§ INSTRUÇÕES DA TAREFA
Quais hormônios o amor desenvolve no ser humano, segundo o texto sobre amor patológico?

§ TEXTO FORNECIDO

Biologicamente, o amor desenvolve no ser humano os hormônios de noradrenalina, dopamina, endorfina e oxitocina, que causam euforia, felicidade, aceleração no batimento cardíaco e prazer. Entretanto, é possível que o amor gere sensações negativas e dependência psicológica - é aí que ele vira doença.
O amor patológico, como é chamado pelos psiquiatras e psicólogos, causa sintomas de necessidade e abstinência, ansiedade e até depressão."A pessoa costuma deixar suas atividades, cuidados com ela mesma, com o trabalho, e fica pensando somente no parceiro. É como se ela largasse tudo para cuidar excessivamente do parceiro, de uma forma exagerada. É mais comum com mulheres, mas acontece com homens também", explica Andrea Lorena, psicóloga coordenadora do ambulatório de amor e ciúme patológico do Ambulatório Integrado dos Transtornos do Impulso (Pro-Amiti) do Hospital das Clínicas da Faculdade de Medicina da USP.
Esse tipo de amor é mais comum do que se imagina e, por isso, foi criado o Mulheres Que Amam Demais Anônimas (Mada), um grupo que atua em diversas cidades do País, onde mulheres que sofrem de amor patológico têm espaço para desabafar e se recuperar. Nestes grupos, ignora-se a classe social, idade, profissão, religião ou nível educacional: todas se unem pelo objetivo de se livrar de um sentimento destrutivo que as impedem de levar uma vida feliz e normal.
"Eu ligava milhares de vezes, tinha ciúme excessivo, queria ficar o tempo todo com o parceiro. Só ficava em paz ao vê-lo no mesmo ambiente que eu, mesmo que ele nem estivesse falando comigo", diz uma mulher em uma das reuniões do grupo, que tem dinâmica semelhante ao Alcoólicos Anônimos. Os relatos das Madas, como elas se intitulam, se repete. "É como se eu não conseguisse respirar longe dele", diz outra mulher.
O sentimento destrutivo se manifesta tanto em mulheres que namoram há poucos anos como naquelas que são casadas há décadas. Muitas vezes, a mulher já se separou do parceiro, mas sofre mais do que o normal para superar a perda. Quando a mulher consegue se livrar do parceiro e passa a tratar a patologia, ela é intitulada uma Mada em recuperação. Na reunião, porém, isso não faz diferença: o lema de todas é conseguir, 'só por hoje', se livrar do amor que faz mal - cada ligação não feita, mensagem não enviada ou atividade independente do parceiro é comemorada.
Lorena explica que uma pessoa que ama demais fica fixada no parceiro e pensa que, sem ele, não será feliz com mais ninguém. "A pessoa que sofre com o amor patológico apresenta sintomas de abstinência quando o parceiro vai embora ou ameaça ir embora fisicamente, e nem precisa ser em caso de término, pode ser um simples caso de viagem. Ela sente insônia, come demais ou perde completamente o apetite, os batimentos cardíacos ficam acelerados, ela pode sentir dor muscular", explica a psicóloga.

§ DADOS BRUTOS
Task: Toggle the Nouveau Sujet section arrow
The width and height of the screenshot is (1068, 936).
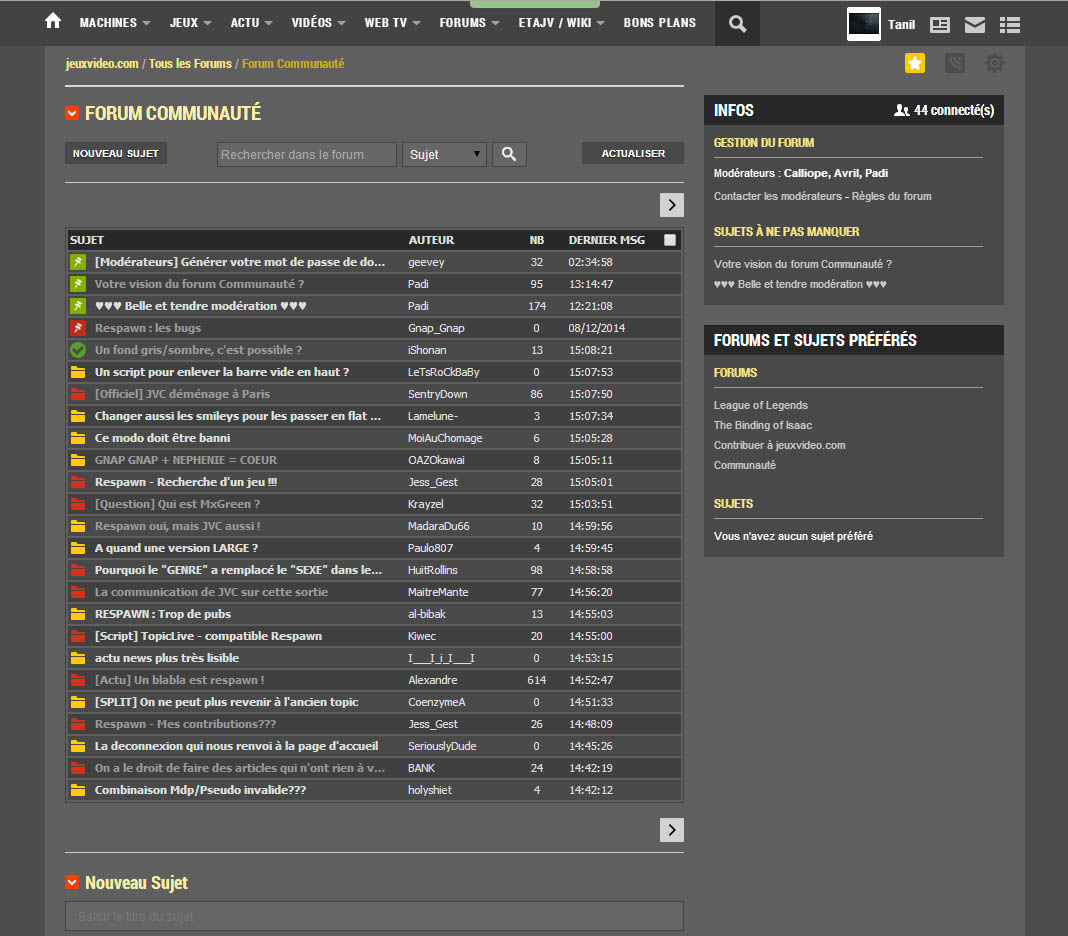Action: click(x=72, y=883)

§ SOLUÇÃO
Noradrenalina, dopamina, endorfina e oxitocina.